Regular expressions are very popular as a quick and powerful way to carry out searches and replacements in text of all sorts. Traditionally, TeX handles tokens and not strings or characters. This means that doing regex searches using TeX82 is pretty much impossible. To solve this, recent versions of pdfTeX adds the \pdfmatch primitive to allow real string matching inside TeX. The LuaTeX team have decided not to take all of the existing “new” primitives forward from pdfTeX, and as I understand it \pdfmatch will not be implemented in LuaTeX. However, Lua itself has regular expression matching, and so the functionality will still be around.

I’ve recently talked about adding new primitives to XeTeX, and you’ll see that \pdfmatch was not on the list for adding to XeTeX. The reason is that a XeTeX implementation would have to be slightly different from pdfTeX, as it is natively UTF-8, but also would be different to LuaTeX, as it would still be a TeX primitive and not a Lua function. So here “the prize wasn’t worth the winning”, in my opinion. As it is, using \pdfmatch is not widespread, and the idea of having three different regex methods inside TeX didn’t seem like a great idea!

Talking of regex implementations, I’ve been reading Programming in Lua, and also working with TeXworks to try to get syntax highlighting the way I like it. Both systems are slightly different, and it seems both are different from the Perl implementation. It seems that every time you want to use a regex system you have to read the manual to see which things are different from every other implementation!

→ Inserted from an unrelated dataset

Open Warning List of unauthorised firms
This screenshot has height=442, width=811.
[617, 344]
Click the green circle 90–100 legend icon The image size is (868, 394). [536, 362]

Lua, TeX, LaTeX and ConTeXt

There is currently a very active thread on comp.text.tex about LuaTeX. Several related questions have come up, and it seems that some kind of summary would help me, at least.

Why did the LuaTeX team choose Lua?

Possibly the most frequently asked question with LuaTeX is why the team behind it chose Lua, as opposed to one of the other scripting languages available. The LuaTeX FAQ addresses this as question 1, so it’s obviously important. As I understand it, they looked at a number of possible languages for extending TeX, and decided that many of the “obvious” candidates (Java, Perl, Python, Ruby, Scheme) were not suitable. Not everyone is going to agree with that assessment, and some people are bound to feel that there was not sufficient consultation.

With LuaTeX already at version 0.40, it is progressing and will deliver. So unless a team can be got together to provided an alternative scripting system, it looks like Lua is what we will get. I don’t see there being enough experienced programmers with time on their hands to deliver a complete alternative at the moment.

How does LuaTeX relate to ConTeXt and LaTeX?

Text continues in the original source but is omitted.